§ **Your objective**: Rewrite the records as a two-column CSV with the headers "target" and "click_point". Begin at the line that has "Stamford (504, 128)" and stop after the line that has "Garden Centers (519, 411)". Give one row per record, with each field quoted and any line breaks turned into spaces.

**** Data provided ****

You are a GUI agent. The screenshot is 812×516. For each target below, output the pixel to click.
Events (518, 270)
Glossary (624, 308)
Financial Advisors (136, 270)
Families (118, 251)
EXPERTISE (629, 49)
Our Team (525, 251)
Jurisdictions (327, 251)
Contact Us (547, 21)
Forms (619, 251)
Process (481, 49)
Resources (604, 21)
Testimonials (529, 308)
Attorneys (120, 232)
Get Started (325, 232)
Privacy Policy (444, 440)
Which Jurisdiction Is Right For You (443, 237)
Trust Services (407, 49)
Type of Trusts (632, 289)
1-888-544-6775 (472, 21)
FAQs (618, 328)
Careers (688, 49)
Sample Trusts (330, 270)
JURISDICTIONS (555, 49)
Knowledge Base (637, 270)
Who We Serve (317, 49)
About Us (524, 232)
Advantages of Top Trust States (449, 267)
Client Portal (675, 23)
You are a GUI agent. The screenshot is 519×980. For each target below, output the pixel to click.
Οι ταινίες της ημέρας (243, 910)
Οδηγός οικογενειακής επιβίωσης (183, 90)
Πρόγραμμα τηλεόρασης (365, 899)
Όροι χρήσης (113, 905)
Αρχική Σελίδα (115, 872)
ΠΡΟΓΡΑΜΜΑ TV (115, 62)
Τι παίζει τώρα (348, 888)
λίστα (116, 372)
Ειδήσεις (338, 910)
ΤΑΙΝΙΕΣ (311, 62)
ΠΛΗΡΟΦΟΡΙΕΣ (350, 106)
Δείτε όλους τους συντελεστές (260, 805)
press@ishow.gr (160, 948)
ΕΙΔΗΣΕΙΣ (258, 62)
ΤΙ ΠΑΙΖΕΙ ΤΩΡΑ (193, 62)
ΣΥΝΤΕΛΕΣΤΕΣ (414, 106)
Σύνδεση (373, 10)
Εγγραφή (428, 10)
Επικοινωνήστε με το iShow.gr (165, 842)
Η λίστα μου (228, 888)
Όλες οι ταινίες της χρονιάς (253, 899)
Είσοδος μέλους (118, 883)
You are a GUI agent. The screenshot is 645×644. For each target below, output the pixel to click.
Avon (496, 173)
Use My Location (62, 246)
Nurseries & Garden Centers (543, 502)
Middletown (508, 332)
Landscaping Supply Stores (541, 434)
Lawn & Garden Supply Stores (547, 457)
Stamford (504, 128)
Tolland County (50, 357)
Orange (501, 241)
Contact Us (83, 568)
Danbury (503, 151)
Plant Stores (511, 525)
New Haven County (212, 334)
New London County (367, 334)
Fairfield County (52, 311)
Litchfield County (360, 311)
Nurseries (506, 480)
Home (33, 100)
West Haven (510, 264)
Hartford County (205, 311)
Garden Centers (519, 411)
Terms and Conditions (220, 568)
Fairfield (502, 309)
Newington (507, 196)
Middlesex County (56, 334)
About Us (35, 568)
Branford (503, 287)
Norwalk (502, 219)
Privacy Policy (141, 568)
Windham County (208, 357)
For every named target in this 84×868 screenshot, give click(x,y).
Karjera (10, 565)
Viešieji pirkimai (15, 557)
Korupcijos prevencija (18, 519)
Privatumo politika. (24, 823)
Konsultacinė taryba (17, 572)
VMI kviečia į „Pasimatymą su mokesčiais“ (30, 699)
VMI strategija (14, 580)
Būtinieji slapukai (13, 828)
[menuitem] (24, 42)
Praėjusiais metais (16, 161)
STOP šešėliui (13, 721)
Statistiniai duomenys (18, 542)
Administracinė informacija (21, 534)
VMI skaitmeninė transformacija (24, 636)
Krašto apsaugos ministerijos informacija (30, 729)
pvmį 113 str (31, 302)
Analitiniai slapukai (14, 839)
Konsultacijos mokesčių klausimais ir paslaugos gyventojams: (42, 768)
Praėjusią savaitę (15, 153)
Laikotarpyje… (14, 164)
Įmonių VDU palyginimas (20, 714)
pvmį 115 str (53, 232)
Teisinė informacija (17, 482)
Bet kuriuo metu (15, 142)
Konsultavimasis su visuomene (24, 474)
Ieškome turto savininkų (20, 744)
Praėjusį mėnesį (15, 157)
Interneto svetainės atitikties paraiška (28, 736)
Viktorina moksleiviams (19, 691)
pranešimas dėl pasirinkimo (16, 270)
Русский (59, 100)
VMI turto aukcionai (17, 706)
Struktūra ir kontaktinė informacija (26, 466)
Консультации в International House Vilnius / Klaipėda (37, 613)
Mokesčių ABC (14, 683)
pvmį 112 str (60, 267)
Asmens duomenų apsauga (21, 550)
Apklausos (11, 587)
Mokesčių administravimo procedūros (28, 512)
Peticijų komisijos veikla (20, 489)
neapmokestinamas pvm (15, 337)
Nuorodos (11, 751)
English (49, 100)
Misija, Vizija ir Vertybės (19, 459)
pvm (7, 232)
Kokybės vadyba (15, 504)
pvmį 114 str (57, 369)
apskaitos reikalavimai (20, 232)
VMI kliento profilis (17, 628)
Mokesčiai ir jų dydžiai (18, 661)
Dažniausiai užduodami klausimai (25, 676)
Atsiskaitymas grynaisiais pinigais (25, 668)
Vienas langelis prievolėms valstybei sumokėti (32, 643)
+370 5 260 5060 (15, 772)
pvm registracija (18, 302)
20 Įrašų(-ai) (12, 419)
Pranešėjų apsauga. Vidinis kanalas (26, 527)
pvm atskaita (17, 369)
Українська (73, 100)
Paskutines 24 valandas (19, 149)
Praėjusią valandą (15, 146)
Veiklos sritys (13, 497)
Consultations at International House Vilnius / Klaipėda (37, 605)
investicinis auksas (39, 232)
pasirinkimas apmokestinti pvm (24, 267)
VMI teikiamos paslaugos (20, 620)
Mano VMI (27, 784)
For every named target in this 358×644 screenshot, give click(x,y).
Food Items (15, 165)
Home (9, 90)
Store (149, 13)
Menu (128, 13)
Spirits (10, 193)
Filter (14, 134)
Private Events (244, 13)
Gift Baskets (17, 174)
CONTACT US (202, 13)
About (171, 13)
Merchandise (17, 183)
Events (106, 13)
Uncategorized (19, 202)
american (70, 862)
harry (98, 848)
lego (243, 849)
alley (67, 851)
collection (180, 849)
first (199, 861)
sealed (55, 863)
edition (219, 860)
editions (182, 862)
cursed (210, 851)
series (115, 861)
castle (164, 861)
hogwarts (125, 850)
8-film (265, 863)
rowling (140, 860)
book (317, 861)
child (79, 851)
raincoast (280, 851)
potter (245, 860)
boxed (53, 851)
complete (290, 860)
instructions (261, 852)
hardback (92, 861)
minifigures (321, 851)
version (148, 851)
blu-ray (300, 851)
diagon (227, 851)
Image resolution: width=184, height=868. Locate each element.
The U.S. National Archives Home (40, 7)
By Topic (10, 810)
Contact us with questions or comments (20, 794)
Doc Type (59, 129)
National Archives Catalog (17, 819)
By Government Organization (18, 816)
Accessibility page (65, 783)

****

§ **Result of the exercise**:
target,click_point
"Stamford","(504, 128)"
"Tolland County","(50, 357)"
"Orange","(501, 241)"
"Contact Us","(83, 568)"
"Danbury","(503, 151)"
"Plant Stores","(511, 525)"
"New Haven County","(212, 334)"
"New London County","(367, 334)"
"Fairfield County","(52, 311)"
"Litchfield County","(360, 311)"
"Nurseries","(506, 480)"
"Home","(33, 100)"
"West Haven","(510, 264)"
"Hartford County","(205, 311)"
"Garden Centers","(519, 411)"